━━ Supplied passage ━━

The three core stages of CCS

Each stage has distinct technical challenges and opportunities. Working together, they enable CO2 to move from emission sources to permanent underground storage or other enduring containment:

• Capture: CO2 is separated from other gases produced during combustion or chemical processing. Technologies vary by feedstock and plant configuration, from fossil fuel plants to cement kilns and chemical facilities.
• Transport: The captured CO2 is compressed and transported to storage sites using pipelines or ships, depending on geography, scale, and infrastructure.
• Storage: CO2 is injected into geological formations or other stable sinks where it is trapped for centuries or longer, with monitoring to ensure long-term containment.

Capture technologies: post-combustion, pre-combustion, oxy-fuel, and more

There are several pathways to capture CO2, each suited to different industry profiles and plant layouts. The most common are:

Post-combustion capture

CO2 is removed from exhaust gases after combustion, using solvents, solid sorbents, or hybrid materials. This method makes retrofitting existing plants feasible and is widely discussed for power plants and industrial facilities. The technology tends to incur energy penalties and operational costs, but advances in solvents and looping systems are helping to reduce these drawbacks.

Pre-combustion capture

In this approach, fuel is converted into a synthesis gas (hydrogen and CO), and CO is then shifted to CO2 and hydrogen. The CO2 is captured before combustion, which can lead to higher capture purity and lower emissions at the plant level. This method is common in gasification-based facilities and some refinery configurations.

Oxy-fuel combustion

Fuel is burned in oxygen instead of air, producing a gas stream rich in CO2 and water vapor. When the water is condensed, a nearly pure CO2 stream remains for capture and storage. This pathway simplifies separation but requires an air separation unit and careful plant design.

Direct air capture (DAC)

Direct air capture pulls CO2 directly from ambient air, offering a pathway to negative emissions when combined with durable storage or use. DAC is energy-intensive and expensive today, but it has strategic value for decarbonizing sectors that are difficult to electrify and for offsetting residual emissions from other activities.

Transport and storage: moving CO2 safely to a permanent home

CO2 must be moved efficiently and stored securely to realize the benefits of CCS. Transport is typically achieved via pipelines, with ship-based transport as a viable option for certain regions and scales. Storage options are primarily geological:

• Geological formations: Deep saline aquifers and depleted oil and gas fields can securely contain CO2 for centuries. In many cases, CO2 is trapped through cap rock integrity, dissolution, and mineralization over time.
• Oil and gas reservoirs (enhanced oil recovery, EOR): CO2 injection can help recover additional oil while also sequestering CO2. Proper monitoring ensures that the primary purpose remains long-term storage rather than rapid production gains.

Oceans have been discussed as a potential sink, but storage in deep marine environments remains controversial due to ecological and geochemical uncertainties. For mainstream CCS deployment, geological storage on land and under the seabed is the focus of current projects and policy frameworks.

Becoming part of a broader decarbonization strategy

CCS intersects with other approaches, including renewable energy, energy efficiency, and industrial modernization. In some sectors, CCS enables continued operations in the near term while renewable capacity and electrification scale up. In others, CCS works in tandem with bioenergy: Carbon capture and storage paired with biomass (BECCS) promises negative emissions by removing CO2 absorbed during plant growth and then storing it. Direct air capture (DAC) combined with storage can further contribute to net-negative outcomes across the economy.

━━━
━━ Rows ━━

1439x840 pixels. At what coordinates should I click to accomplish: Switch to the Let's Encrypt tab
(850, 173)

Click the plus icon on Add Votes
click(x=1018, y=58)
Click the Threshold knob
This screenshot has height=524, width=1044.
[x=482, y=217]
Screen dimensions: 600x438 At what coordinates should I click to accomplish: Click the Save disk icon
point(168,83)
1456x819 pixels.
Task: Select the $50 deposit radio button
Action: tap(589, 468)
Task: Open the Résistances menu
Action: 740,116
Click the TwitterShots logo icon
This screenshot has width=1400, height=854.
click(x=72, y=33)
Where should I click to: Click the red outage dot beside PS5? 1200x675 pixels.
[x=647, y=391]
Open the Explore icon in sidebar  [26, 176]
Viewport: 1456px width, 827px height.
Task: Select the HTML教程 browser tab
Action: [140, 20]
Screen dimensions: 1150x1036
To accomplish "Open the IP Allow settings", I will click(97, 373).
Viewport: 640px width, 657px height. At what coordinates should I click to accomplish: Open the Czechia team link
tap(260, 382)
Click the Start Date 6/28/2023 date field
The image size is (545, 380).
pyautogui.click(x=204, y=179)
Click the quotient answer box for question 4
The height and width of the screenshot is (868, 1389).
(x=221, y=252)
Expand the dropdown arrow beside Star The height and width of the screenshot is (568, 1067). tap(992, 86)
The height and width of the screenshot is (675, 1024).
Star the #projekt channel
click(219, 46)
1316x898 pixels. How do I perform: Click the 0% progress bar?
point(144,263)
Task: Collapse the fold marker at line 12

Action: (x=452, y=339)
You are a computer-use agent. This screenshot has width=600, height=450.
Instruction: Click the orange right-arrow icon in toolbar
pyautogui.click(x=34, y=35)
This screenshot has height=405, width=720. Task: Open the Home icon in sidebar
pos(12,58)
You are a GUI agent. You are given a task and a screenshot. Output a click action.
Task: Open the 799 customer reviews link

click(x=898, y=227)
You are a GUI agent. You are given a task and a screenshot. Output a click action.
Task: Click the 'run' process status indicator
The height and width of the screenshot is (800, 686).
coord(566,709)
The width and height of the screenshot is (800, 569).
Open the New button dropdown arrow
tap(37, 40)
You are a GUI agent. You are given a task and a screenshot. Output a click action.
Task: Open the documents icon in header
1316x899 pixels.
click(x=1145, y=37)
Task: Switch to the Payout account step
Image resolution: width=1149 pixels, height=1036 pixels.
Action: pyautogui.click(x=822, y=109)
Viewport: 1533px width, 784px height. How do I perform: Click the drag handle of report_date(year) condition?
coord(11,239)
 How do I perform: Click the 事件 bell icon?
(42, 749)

━━━

_Stated task 1_. According to the carbon capture passage, what is fuel burned in during oxy-fuel combustion instead of air?
_Stated task 2_.
Do these statements agree with the carbon capture passage? Answer yes or no for each and quote the words that decide it.
(a) Post-combustion capture makes it feasible to retrofit existing plants.
(b) Ships are the typical means of transporting CO2.
(c) Storage of CO2 in deep marine environments is uncontroversial.
_Stated task 3_. Translate this sentence from the carbon capture passage into Spanish: "When the water is condensed, a nearly pure CO2 stream remains for capture and storage."

_Worked answer 1_. Oxygen.

_Worked answer 2_.
(a) Yes: "This method makes retrofitting existing plants feasible"
(b) No: "Transport is typically achieved via pipelines, with ship-based transport as a viable option for certain regions and scales."
(c) No: "storage in deep marine environments remains controversial due to ecological and geochemical uncertainties"

_Worked answer 3_. Cuando el agua se condensa, queda una corriente de CO2 casi pura para su captura y almacenamiento.